Is it just me, or did Kenneth Brody say:
> Quoting Bob Rasmussen (Fri, 2 Nov 2007 09:25:35 -0700 (PDT)):
> 
> > On Fri, 2 Nov 2007, Laura Brody wrote:
> >
> >>    I don't know why. Ask them. Through Ken, I have access to
> >> filePro's source code, so I *could* add the "create/modify"
> >> ability to my utility. But since I include source code, I
> >> didn't want to "publish" the checksum algorithm. I always
> >> thought that fP Tech should release that info, but people
> >> making the decisions didn't agree.
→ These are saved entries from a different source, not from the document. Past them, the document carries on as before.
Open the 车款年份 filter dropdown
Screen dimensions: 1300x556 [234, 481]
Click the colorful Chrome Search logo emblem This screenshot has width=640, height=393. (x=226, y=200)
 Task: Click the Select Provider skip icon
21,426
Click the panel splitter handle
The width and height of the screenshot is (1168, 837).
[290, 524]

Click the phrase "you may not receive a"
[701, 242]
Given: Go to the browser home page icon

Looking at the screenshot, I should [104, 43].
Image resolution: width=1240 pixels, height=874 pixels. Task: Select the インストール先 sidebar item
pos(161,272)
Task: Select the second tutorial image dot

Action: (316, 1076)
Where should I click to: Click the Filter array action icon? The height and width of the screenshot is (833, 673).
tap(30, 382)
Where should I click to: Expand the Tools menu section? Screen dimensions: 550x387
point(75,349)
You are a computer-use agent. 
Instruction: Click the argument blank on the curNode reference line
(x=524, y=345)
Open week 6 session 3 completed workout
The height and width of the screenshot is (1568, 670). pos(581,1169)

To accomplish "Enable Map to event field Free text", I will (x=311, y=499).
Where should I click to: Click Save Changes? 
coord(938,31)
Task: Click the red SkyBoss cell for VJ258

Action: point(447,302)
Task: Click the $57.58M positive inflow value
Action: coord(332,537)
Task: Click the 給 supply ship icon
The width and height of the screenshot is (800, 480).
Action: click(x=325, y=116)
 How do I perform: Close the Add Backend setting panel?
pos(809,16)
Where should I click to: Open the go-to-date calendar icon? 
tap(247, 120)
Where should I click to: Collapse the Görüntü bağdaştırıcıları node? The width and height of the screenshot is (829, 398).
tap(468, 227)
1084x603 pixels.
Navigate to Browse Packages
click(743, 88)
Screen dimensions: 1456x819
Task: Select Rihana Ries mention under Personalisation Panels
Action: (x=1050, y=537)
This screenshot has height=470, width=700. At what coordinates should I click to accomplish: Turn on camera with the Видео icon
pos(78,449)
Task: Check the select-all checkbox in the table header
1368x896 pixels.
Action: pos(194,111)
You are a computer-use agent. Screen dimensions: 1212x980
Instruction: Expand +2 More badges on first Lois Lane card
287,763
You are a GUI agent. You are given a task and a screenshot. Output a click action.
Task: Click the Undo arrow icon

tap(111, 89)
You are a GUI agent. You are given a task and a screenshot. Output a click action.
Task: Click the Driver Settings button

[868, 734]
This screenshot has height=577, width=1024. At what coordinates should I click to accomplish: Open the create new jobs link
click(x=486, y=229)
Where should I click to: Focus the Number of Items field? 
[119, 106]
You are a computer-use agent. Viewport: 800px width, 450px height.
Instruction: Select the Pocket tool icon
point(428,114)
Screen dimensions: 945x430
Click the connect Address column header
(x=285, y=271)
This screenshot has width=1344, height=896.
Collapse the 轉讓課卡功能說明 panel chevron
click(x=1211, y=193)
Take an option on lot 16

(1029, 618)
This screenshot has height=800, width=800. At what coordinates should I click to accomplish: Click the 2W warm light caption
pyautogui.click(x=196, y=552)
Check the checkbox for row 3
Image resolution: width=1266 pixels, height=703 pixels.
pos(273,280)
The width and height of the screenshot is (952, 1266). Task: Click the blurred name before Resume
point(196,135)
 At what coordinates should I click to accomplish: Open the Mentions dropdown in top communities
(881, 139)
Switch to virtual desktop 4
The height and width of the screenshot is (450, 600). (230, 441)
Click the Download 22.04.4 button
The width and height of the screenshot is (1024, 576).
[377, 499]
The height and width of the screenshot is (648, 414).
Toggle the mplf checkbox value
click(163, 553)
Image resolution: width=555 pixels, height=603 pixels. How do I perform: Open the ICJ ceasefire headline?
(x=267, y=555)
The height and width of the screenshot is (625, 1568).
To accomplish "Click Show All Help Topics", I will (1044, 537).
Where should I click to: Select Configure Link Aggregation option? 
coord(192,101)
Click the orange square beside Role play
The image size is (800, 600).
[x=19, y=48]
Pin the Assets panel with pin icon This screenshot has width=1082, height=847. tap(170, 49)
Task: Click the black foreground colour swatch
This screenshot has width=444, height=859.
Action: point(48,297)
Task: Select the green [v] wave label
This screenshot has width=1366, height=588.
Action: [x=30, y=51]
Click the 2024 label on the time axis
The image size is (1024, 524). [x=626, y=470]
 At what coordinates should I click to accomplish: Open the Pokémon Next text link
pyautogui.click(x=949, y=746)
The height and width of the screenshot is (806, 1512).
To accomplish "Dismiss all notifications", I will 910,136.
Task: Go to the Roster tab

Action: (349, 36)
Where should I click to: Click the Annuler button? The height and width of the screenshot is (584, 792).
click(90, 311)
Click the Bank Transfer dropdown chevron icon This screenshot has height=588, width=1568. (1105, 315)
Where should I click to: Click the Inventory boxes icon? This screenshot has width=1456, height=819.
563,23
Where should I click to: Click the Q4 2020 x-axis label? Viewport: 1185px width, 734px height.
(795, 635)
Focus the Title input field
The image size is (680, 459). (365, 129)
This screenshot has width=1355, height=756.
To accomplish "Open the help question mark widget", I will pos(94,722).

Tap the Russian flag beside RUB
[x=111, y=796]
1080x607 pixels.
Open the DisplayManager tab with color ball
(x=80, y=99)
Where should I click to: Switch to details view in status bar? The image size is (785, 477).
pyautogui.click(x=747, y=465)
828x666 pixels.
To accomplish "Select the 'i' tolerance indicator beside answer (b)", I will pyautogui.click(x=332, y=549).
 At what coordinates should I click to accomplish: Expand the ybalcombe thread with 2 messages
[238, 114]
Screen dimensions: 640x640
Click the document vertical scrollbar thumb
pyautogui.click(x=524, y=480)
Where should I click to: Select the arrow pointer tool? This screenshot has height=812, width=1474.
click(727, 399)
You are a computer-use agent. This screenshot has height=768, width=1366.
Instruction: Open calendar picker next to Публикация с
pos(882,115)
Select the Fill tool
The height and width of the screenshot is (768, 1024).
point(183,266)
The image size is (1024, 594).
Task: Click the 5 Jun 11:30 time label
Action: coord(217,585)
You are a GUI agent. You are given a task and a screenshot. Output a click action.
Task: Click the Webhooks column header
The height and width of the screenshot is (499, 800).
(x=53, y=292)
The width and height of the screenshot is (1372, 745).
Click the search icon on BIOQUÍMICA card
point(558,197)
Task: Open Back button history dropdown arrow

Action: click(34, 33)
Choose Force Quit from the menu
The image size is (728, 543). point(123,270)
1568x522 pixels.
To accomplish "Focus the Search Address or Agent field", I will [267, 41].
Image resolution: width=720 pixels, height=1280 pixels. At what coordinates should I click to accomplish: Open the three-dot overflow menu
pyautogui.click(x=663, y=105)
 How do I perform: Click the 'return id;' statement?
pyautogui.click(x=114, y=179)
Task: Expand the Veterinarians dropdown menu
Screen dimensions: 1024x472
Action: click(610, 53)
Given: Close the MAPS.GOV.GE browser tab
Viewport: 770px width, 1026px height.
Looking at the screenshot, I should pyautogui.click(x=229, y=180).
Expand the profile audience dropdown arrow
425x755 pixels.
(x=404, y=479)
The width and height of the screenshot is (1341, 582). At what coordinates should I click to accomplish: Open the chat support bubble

I don't know what the
> >> reasoning was.

In 7 years, they'll probably break down and license a way to use it for
$995, separate from the main product.  They can market it as fP Checksum,
and repeat their mistake with sockets.

> I have a feeling that, without permission from TPTB, the checksum
> algorithm probably falls under "trade secret", or something similar.
> 
> (Of course, IANAL.)

Me either, as far as IANAL.  But if someone reverse engineered it, I don't
think there's an issue.  Look at Wine...  The only reason Blizzard got
bnetd shut down was by flagrant abusive interpretation of the DMCA.  But
the screen checksum doesn't help you break copyright or copy filePro, so it
-shouldn't' be subject to that kind of interpretation.  All it needs is
someone determined enough that's good with math and can never be accused of
having seen the source to take a day and figure it out.